EDIT: I noticed this with a few tickers. :-/

10 responses

There are several sources of price differences that are "normal." Then there are data errors, and then there are bugs. I'm sure we have some from each category in Quantopian.

Normal:

  1. Yahoo, among others, adjusts prices using a different methodology. In particular they treat dividends differently. It's not that they are wrong; their method is perfectly acceptable. It's not well suited to backtesting, though, and that's what we've been optimizing for.
  2. Quantopian's data source is constructed from the as-traded, intraday trade feed. Yahoo and others use what's called an end-of-day source. I wrote about it recently: "Yahoo is an 'end-of-day' (EOD) datasource. Yahoo and other EOD data providers get their price and volume data from the official exchange record. Quantopian's data is generated by the actual trades, regardless of what exchange the trade was made on. The EOD sources rarely exactly match data derived from intraday data. For instance, the official close for a NYSE stock is the last trade of the day for the stock on NYSE. But if the stock also trades on Chicago, Pacific or another regional exchange, the last trade on one of those exchanges could be our close."
  3. Especially with some older OHLCV data, there is no good record! It's amazing the data that these companies threw out back in the day. There's a guy who built a business on the fact that he saved every CD that his data provider sent him every month. They deleted it all, he kept it. And then he sold his collection back to them! So depending on the source, some of the older data has different sources.

It's hard to know what scenario you're running into without studying. On the first one, you'll see older prices being very different, and the difference narrows as you get closer to present. On the second one, the prices will be off by a few pennies each day, moreso with thinly traded/big spread stocks. One the third one, it's hard to identify because the source of truth is obscured.

So, which flavor are you running into here? I don't know off the top of my head. Based on the 5 data points there I'd say it's probably door #2. The price differences look like .08, .23, 0, 0, and -.05. That's "not much" of a discrepancy, and doesn't have a pattern to it.
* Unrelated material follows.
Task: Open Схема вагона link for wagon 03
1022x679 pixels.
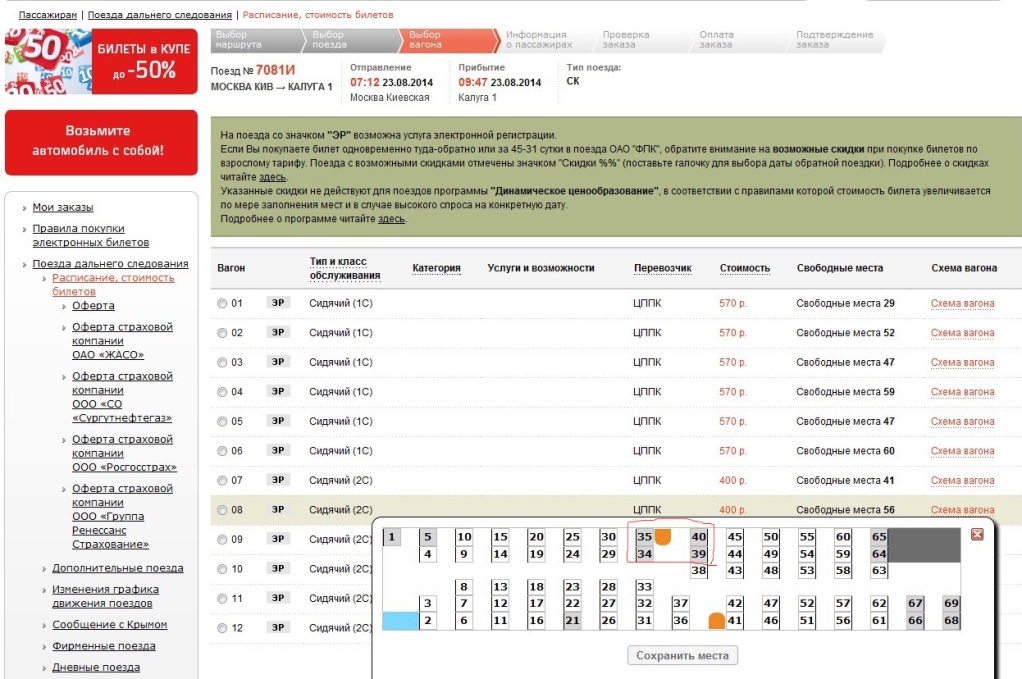Action: point(962,363)
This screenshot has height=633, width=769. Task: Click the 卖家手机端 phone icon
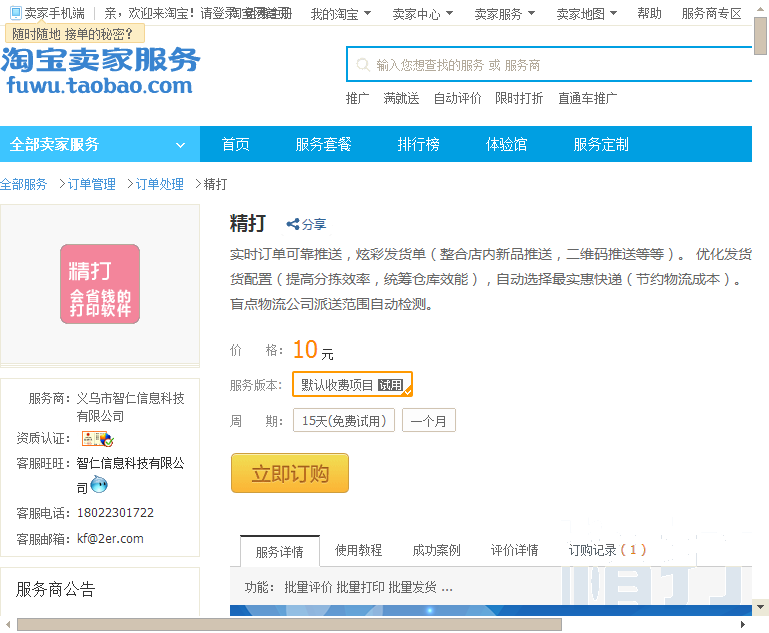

I'm always on the lookout for data problems. Obviously, the bigger they are the more time we can invest in tracking them down. At the moment, this one feels like it's in the noise.

Disclaimer

The material on this website is provided for informational purposes only and does not constitute an offer to sell, a solicitation to buy, or a recommendation or endorsement for any security or strategy, nor does it constitute an offer to provide investment advisory services by Quantopian. In addition, the material offers no opinion with respect to the suitability of any security or specific investment. No information contained herein should be regarded as a suggestion to engage in or refrain from any investment-related course of action as none of Quantopian nor any of its affiliates is undertaking to provide investment advice, act as an adviser to any plan or entity subject to the Employee Retirement Income Security Act of 1974, as amended, individual retirement account or individual retirement annuity, or give advice in a fiduciary capacity with respect to the materials presented herein. If you are an individual retirement or other investor, contact your financial advisor or other fiduciary unrelated to Quantopian about whether any given investment idea, strategy, product or service described herein may be appropriate for your circumstances. All investments involve risk, including loss of principal. Quantopian makes no guarantees as to the accuracy or completeness of the views expressed in the website. The views are subject to change, and may have become unreliable for various reasons, including changes in market conditions or economic circumstances.

Hi Dan -

  1. The prices I quotes from Yahoo are not the dividend adjusted prices - they are closing prices. As far as which is better for backtesting, I would strongly argue that you need dividend adjusted data to run thru the algo and non-adjusted data to simulate the trade. Alternatively you can handle dividends paid within the algorithm. Either way, changes to share price resulting from dividends can not currently be included in Quantopian and that is the biggest hurdle I see right now.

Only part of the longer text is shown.